Machines that Can Feel

Sensitive Machine Components with Laser Technology

(PresseBox) ( Hannover, )
Scientists use a trick to make the slightest strain on parts of a tooling machine visible. They can measure stress on the fly, or recognize a dull cutting tool at an early stage. The Laser Zentrum Hannover e.V. (LZH) will show how this stress gauge works at this year's Hannover Messe, from April 8th to 12th.

How can information on the condition of a tooling machine or process forces and vibrations be monitored during the manufacturing process, and even more important, how can this information be used for process optimization? This information can be measured using sensor modules with gentelligent (genetic + intelligent) components, which help a machine "feel". This is the goal of a special research area "653" under the leadership of the Institute for Production Engineering and Machine Tools, University of Hannover, together with the LZH.

However, it is not simple to build such sensors. Tooling machines are usually very rigid, so that processing stresses cause only minimal deformation or distortion. In order to be able to measure these deformations precisely, the engineers used a "trick". They placed strain gauges in the bottom of grooves in the machine components, where stresses are highest, and where stress gauges can make the most precise measurements. However, up to now, it was not possible to place strain gauges in the bottom of grooves, as they are very difficult to access, and structures are usually complicated. Photolithographic sensors can only be used for flat surfaces, and strain gauges on foils, which are fixed to the machine using adhesives, are not suitable for the rough conditions in manufacturing processes.

The group "Laser-Micromachining" at the LZH used a laser structuring process to develop an innovative sensor for complex, three-dimensional tooling components. An isolating layer and a sensor layer are coated directly onto the tooling component, and the sensor is then structured using an ultrashort pulsed laser, with lateral resolutions from 10 to 100 µm. A laser scanner is used to ensure a fast structuring process. Since masks are not necessary, these high-quality thin-film sensors can be economically produced in small and medium-sized lots.

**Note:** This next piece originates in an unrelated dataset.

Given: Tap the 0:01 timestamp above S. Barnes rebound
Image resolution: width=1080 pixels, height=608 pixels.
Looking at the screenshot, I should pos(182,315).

First prototypes of these laser structured sensors have already been integrated in the Z-axis slides of a tooling machine. Strain tests have shown that the sensors can measure even the smallest stresses, down to 0.001%.

Visitors to the LZH Stand at the Hannover Messe (Hall 17, Stand E 67) can test the function of these laser structured strain gauges themselves.

The work took place within the framework of the SFB project "Gentelligent Components in Life Cycle", and have been financed by the German Research Foundation (DFG) since July, 2005.
The publisher indicated in each case is solely responsible for the press releases above, the event or job offer displayed, and the image and sound material used (see company info when clicking on image/message title or company info right column). As a rule, the publisher is also the author of the press releases and the attached image, sound and information material.
The use of information published here for personal information and editorial processing is generally free of charge. Please clarify any copyright issues with the stated publisher before further use. In the event of publication, please send a specimen copy to service@pressebox.de.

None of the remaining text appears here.